# Entries shown
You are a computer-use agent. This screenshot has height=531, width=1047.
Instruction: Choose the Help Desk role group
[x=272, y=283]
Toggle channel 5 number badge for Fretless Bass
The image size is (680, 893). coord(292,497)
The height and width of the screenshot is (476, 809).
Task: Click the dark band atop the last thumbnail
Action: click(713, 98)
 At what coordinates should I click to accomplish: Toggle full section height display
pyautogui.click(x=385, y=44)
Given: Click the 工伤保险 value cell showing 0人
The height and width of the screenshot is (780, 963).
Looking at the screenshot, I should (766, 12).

---

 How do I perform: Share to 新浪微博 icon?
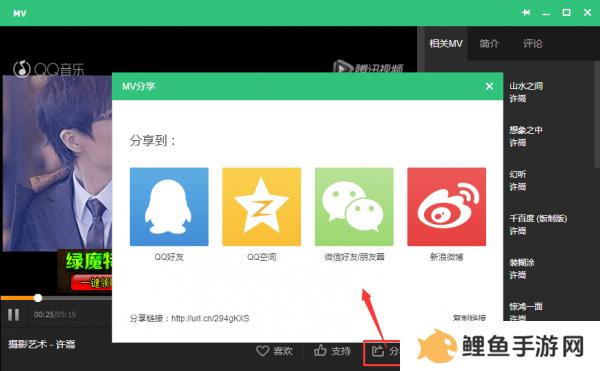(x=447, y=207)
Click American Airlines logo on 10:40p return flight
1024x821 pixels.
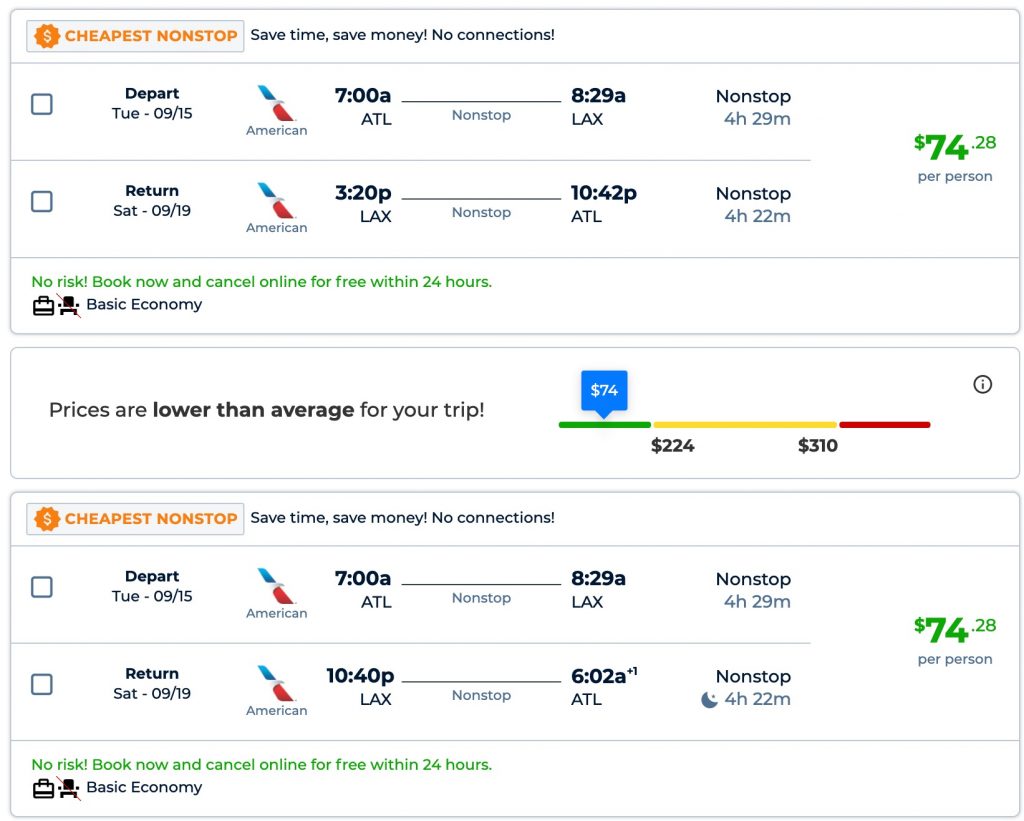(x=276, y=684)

* * *

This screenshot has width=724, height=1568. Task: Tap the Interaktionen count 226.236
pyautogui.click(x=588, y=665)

# What you have to do
After locating the line holding "Toggle channel 5" above, output exactly that line and every line after it through the line holding "Given: Click the 工伤保险 value cell showing 0人". Include nothing else.

# Answer to this exercise
Toggle channel 5 number badge for Fretless Bass
The image size is (680, 893). coord(292,497)
The height and width of the screenshot is (476, 809).
Task: Click the dark band atop the last thumbnail
Action: click(713, 98)
 At what coordinates should I click to accomplish: Toggle full section height display
pyautogui.click(x=385, y=44)
Given: Click the 工伤保险 value cell showing 0人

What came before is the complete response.